International Union for the Study of Social Insects

The University of Sydney

  • Project code: PRJ-009415

  • Project stage: Closed

  • Project start date: Friday, January 17, 2014

  • Project completion date: Monday, August 18, 2014

  • National Priority: HBE-Increase capacity within research community and future industry leaders

Summary

The International Union for the Study of Social Insects is the major international academic society for the study of social insects including honeybees. The society meets every four years to disucss the latest trends in social insect research and will this year meet in Cairns, with 700 delegates expected, including 200 of the world’s top honey bee scientists.
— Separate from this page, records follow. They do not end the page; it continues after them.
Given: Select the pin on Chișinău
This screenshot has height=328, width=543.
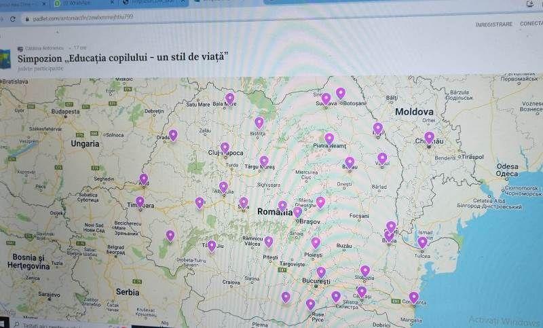Looking at the screenshot, I should tap(429, 136).
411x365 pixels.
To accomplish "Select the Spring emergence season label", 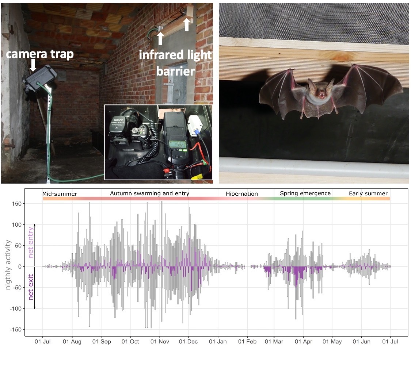I will pos(305,193).
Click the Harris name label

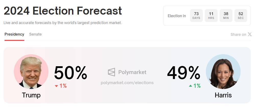tap(223, 95)
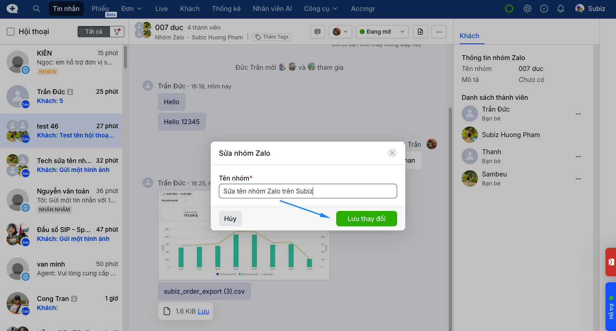Switch to the Thống kê tab
Viewport: 616px width, 331px height.
[226, 9]
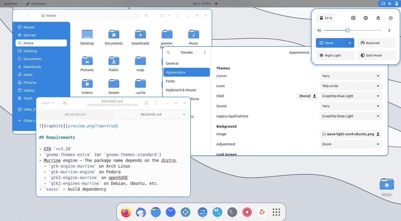Screen dimensions: 401x221
Task: Toggle Balanced power mode
Action: click(376, 43)

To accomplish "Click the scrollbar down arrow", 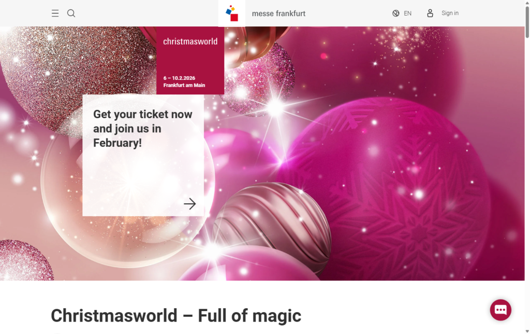I will click(527, 331).
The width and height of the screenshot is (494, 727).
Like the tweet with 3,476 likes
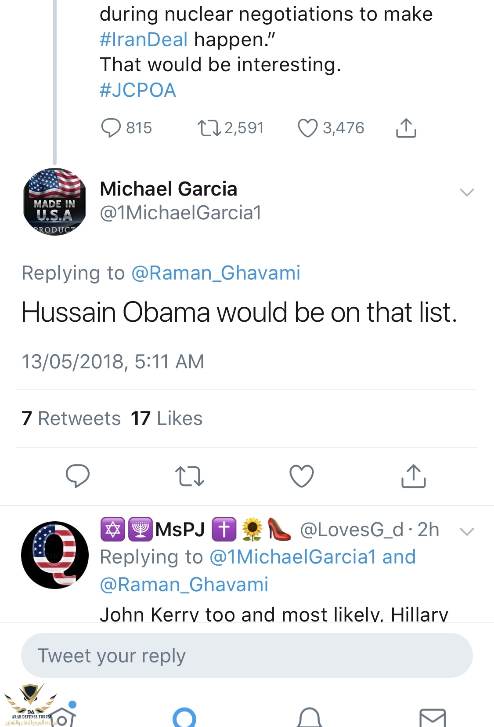307,128
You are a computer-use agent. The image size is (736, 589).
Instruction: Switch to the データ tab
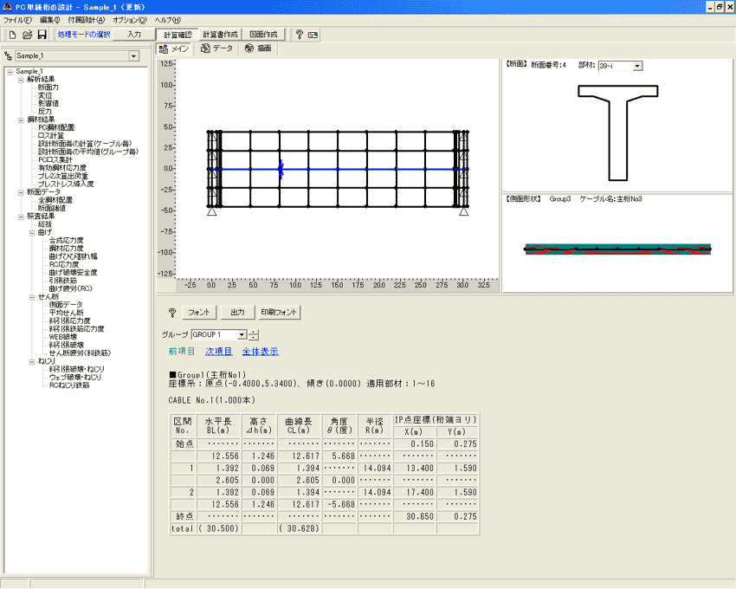click(216, 49)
The project will fund Dr Jay Evans, a world authority on honey bee and varroa genomics and colony collapse disorder, to address this conference and to make presentations to at least one state conference in 2014. The conference will include a session that is focused on honey bees for a beekeeper audience.

Program

Honey Bee

Research Organisation

The University of Sydney

Objective Summary

The conference aims to provide Australian delegates with access to international honey bee scientists, with sessions of relevance including: the impacts of environmental stressors on bee declines; honeybee learning and memory; nutrition and social behavior; recruitment behaviour and dance language communication; insect epigenomics; empirical studies of the evoluntion of colony-level traits; decoding the sophisticated chemical communication of social insects; evolutionary, genetic and physiological basis of ageing in social insects; why is parasitism more adaptive than being social among bees; reproductive division of labour and the evolution of queen pheromones; social insect host-microbe interactions; microbiota in social insects; phenotypic phenomena and molecular basis of social insect immunity; comparative genomics of social evolution I and II; social insects as biological invaders; breaking the sting barrier: evolution, conservation and sustainable use of stingless bees; open questions and promising approaches in understanding eusocial evolution.